**How to complete this task**
When a line of the material has the word "материалов" in it, copy that line.

**Records for processing**
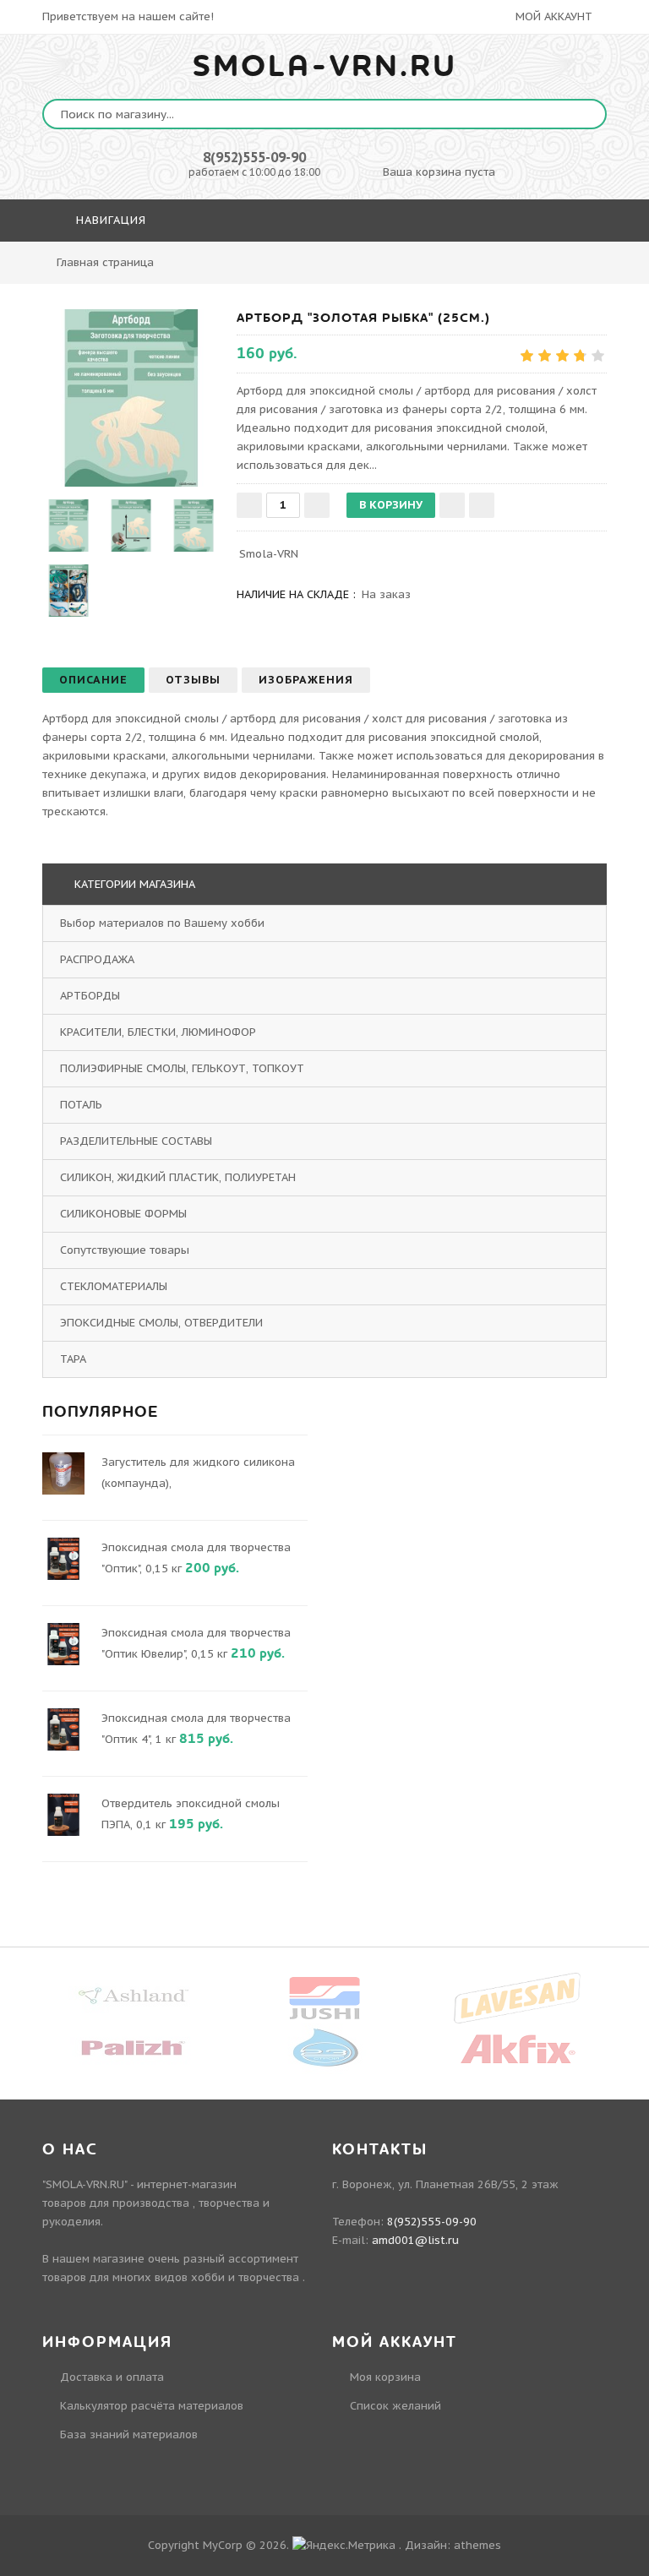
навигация (109, 220)
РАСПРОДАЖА (97, 959)
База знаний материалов (129, 2434)
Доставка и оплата (112, 2377)
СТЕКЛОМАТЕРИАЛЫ (113, 1286)
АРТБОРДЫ (90, 995)
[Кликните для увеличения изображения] (131, 398)
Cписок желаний (395, 2406)
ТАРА (73, 1359)
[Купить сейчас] (481, 505)
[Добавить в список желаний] (452, 505)
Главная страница (105, 262)
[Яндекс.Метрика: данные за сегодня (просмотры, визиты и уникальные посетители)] (343, 2545)
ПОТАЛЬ (81, 1104)
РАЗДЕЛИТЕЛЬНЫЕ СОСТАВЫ (136, 1141)
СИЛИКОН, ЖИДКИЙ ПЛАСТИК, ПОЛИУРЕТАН (178, 1177)
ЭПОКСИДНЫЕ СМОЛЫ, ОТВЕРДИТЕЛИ (161, 1322)
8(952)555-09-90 (254, 157)
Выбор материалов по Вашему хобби (162, 923)
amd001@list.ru (415, 2240)
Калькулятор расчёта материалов (151, 2406)
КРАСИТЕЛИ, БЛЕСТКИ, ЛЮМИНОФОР (158, 1032)
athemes (477, 2545)
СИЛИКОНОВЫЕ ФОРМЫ (123, 1213)
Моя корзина (385, 2377)
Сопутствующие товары (124, 1250)
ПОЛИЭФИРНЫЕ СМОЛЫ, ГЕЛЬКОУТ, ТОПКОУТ (182, 1068)
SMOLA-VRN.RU (325, 66)
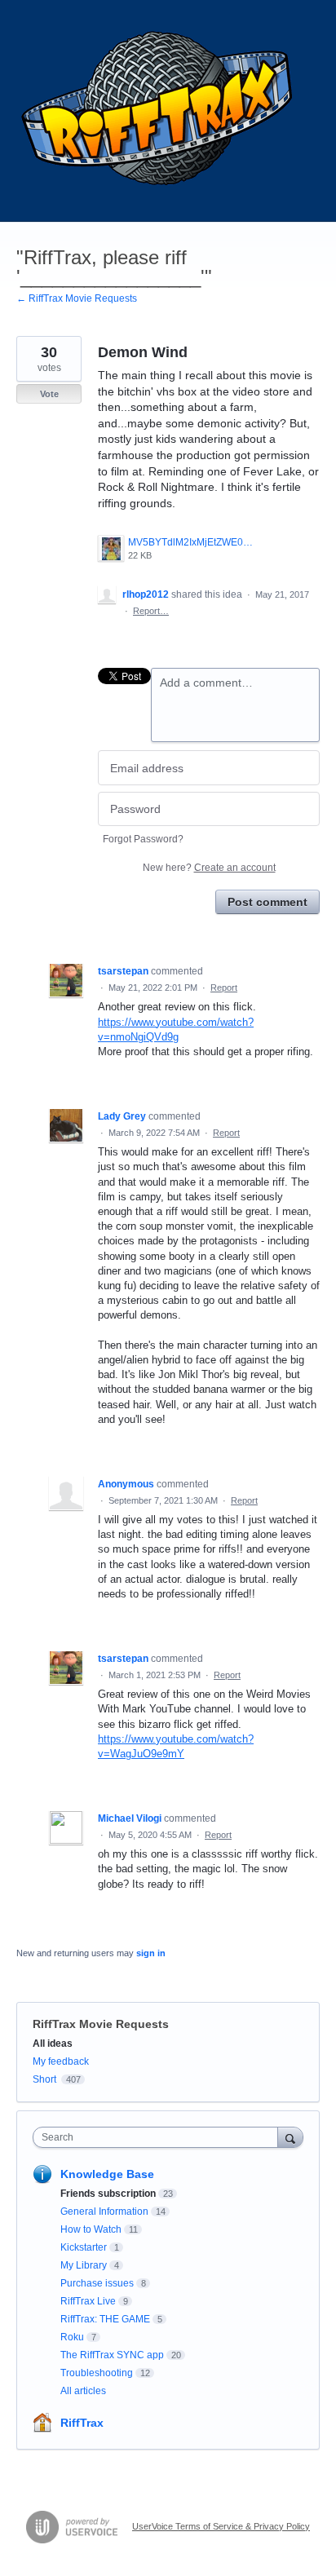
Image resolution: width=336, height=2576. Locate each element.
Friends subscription (108, 2193)
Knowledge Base (107, 2174)
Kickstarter (83, 2247)
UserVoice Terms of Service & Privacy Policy (221, 2526)
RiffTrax (82, 2422)
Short (44, 2079)
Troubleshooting (96, 2373)
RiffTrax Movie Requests (101, 2023)
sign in (151, 1953)
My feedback (61, 2061)
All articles (83, 2391)
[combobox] (159, 2137)
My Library (83, 2265)
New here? (209, 867)
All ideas (53, 2043)
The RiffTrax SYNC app (112, 2355)
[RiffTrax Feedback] (159, 110)
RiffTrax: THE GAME (105, 2319)
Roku (72, 2337)
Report (223, 987)
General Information (104, 2211)
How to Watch (91, 2229)
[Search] (290, 2137)
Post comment (267, 901)
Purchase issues (97, 2283)
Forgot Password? (143, 839)
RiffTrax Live (88, 2301)
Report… (151, 611)
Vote (49, 394)
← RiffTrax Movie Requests (76, 298)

**Solution to this exercise**
База знаний материалов (129, 2434)
Выбор материалов по Вашему хобби (162, 923)
Калькулятор расчёта материалов (151, 2406)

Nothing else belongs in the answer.